HC Deb 11 July 1851 vol 118 cc566-8

wished to ask the noble Lord the Foreign Secretary—first, whether any steps had been taken by the Government with regard to the proposed conference at Paris on the law of quarantine in the Mediterranean; secondly, whether any thing had been done respecting the settlement of the claims of Greece; and, thirdly, whether he proposed to lay on the table the orders, and returns to the orders, passed by the House as to the Turco-Persian frontier?


said, in answer to the first question of the hon. Gentleman, that the Government had been invited some months ago by the Government of Prance to take part in certain conferences to be held somewhere in Prance, probably in Paris, on the subject of quarantine, to which conferences all States having territories bordering on or within the Mediterranean were invited to take part. Her Majesty's Government were sensible of the extreme importance of the matter, and were very anxious to obtain certain modifications and improvements in the existing regulations of the law of quarantine, and, therefore, had no hesitation in accepting that invitation. The conference was to be held in the course of a few days, he believed, at Paris, and the Government had appointed a medical man and a consular officer to attend it. As to the claims on Greece, they were all settled last year, with the exception of that of Don Pacifico, on account of alleged losses occasioned by the destruction at Athens of certain documents connected with claims he purported to have against the Government of Portugal.

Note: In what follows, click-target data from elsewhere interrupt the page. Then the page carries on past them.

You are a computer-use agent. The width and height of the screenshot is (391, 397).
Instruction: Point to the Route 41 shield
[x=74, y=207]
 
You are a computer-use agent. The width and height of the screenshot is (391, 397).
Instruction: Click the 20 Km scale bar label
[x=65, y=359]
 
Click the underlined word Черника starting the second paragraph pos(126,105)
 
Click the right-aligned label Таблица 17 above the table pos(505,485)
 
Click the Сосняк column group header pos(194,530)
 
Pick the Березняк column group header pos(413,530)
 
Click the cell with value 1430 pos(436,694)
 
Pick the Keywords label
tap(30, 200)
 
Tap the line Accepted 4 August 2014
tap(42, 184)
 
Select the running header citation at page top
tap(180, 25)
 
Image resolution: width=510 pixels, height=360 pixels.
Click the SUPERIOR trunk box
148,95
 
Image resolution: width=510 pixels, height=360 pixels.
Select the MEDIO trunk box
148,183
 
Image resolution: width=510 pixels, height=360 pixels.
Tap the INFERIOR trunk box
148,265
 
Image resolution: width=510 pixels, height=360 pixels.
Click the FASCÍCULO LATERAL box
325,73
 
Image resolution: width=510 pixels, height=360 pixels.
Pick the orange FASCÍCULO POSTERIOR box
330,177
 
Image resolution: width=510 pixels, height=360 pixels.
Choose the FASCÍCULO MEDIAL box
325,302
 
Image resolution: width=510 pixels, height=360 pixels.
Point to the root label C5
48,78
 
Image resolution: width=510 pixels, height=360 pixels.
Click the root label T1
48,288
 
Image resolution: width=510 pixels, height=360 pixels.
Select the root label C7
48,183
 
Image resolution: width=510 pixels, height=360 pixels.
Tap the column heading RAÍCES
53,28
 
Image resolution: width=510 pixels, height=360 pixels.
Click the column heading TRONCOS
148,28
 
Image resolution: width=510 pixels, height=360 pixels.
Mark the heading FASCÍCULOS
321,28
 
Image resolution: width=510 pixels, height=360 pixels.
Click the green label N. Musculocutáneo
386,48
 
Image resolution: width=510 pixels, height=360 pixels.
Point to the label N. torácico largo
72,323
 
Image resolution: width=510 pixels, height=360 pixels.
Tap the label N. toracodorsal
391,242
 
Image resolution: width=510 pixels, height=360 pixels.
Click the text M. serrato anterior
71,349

The House would remember that the principle laid down by the British Government on the matter was, that to whatever extent Don Pacifico could show that he had been prevented, by the loss in question, from substantiating any claims of his against the Portuguese Government, to that extent the Greek Government was bound to indemnify him. This principle had been adopted by the Government of Greece and by the Government of France, and accordingly Commissioners on the part of England, France, and Greece respectively, had met at Lisbon, where, after close inquiry, they found that all the documents upon which Don Pacifico grounded his claim, existed, in original or in duplicate, in the archives of Lisbon, so that the destruction of any copies at Athens did not at all prevent Don Pacifico from substantiating his claim. The Commissioners, however, in consequence of the inconvenience and expense to which Don Pacifico had been subjected in prosecuting the matter, recommended that a sum of 150l. should be paid to him by the Greek Government, which sum Don Pacifico had accordingly received. As to the hon. Gentleman's third question, he rather thought that the papers the hon. Gentleman sought had been already presented; but, if not, they should be laid on the table.